* _Task requirements_: Which lines of the entries below hold the word "horizontal"? Report each of them.

* _Stored data entries_:
------------------------------------
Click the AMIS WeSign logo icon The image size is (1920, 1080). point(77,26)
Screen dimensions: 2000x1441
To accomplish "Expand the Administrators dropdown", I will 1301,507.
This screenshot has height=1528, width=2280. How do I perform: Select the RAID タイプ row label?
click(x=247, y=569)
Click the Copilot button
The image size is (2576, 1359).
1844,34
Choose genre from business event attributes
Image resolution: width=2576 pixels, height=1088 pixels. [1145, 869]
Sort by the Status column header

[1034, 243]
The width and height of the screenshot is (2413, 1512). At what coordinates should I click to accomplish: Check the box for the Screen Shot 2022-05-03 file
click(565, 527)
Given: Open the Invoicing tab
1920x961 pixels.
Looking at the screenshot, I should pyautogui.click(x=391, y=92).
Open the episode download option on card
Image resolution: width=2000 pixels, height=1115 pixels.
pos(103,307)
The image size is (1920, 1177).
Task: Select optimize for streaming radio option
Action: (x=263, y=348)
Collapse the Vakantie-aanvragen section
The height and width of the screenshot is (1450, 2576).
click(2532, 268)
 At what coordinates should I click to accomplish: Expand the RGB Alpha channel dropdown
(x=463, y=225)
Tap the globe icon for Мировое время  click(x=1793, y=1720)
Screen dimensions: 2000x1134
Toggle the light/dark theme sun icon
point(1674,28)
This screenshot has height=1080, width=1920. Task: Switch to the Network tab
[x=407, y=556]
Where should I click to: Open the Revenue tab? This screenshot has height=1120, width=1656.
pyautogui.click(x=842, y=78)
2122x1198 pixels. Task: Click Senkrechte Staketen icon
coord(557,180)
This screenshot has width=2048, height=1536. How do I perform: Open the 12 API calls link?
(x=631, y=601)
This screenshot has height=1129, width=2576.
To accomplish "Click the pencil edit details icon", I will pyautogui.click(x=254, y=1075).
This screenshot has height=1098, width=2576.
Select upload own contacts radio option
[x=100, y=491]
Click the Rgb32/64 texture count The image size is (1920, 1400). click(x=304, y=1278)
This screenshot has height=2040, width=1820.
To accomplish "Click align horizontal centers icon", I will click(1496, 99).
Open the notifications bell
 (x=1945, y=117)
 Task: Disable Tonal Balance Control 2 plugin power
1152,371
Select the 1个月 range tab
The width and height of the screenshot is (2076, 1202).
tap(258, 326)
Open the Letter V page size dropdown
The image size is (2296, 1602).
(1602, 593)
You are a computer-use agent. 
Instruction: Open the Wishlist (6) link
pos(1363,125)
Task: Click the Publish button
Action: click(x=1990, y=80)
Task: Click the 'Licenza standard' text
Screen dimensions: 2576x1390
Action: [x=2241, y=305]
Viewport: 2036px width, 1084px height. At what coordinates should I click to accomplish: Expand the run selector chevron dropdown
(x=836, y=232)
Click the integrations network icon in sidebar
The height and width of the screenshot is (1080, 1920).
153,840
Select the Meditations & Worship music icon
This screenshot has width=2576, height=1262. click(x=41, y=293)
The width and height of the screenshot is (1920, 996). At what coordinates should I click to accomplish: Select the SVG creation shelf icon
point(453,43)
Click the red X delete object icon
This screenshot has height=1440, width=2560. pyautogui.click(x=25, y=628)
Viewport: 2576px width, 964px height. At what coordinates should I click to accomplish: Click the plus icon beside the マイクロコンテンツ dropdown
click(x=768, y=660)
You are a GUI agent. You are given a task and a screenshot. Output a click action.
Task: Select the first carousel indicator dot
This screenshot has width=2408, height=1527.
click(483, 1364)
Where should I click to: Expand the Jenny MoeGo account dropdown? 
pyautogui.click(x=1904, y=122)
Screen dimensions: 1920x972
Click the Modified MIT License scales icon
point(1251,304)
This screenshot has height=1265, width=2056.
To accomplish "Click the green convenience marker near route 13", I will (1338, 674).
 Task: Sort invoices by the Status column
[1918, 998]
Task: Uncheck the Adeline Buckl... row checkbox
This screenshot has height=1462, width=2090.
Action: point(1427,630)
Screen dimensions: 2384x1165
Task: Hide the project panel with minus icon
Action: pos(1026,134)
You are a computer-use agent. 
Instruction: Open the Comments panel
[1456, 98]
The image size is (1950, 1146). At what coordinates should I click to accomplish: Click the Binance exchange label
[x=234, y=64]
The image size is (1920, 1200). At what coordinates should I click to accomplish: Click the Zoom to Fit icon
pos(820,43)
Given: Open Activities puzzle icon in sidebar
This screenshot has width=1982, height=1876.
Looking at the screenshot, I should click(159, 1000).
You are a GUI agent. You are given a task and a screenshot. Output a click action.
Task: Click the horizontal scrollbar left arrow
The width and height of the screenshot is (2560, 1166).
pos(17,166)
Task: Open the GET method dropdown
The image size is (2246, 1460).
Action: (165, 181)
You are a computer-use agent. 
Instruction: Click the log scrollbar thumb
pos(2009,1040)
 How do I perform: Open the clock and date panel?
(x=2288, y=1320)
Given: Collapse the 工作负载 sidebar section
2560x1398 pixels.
------------------------------------
* _Task response_:
To accomplish "Click align horizontal centers icon", I will click(1496, 99).
Task: Click the horizontal scrollbar left arrow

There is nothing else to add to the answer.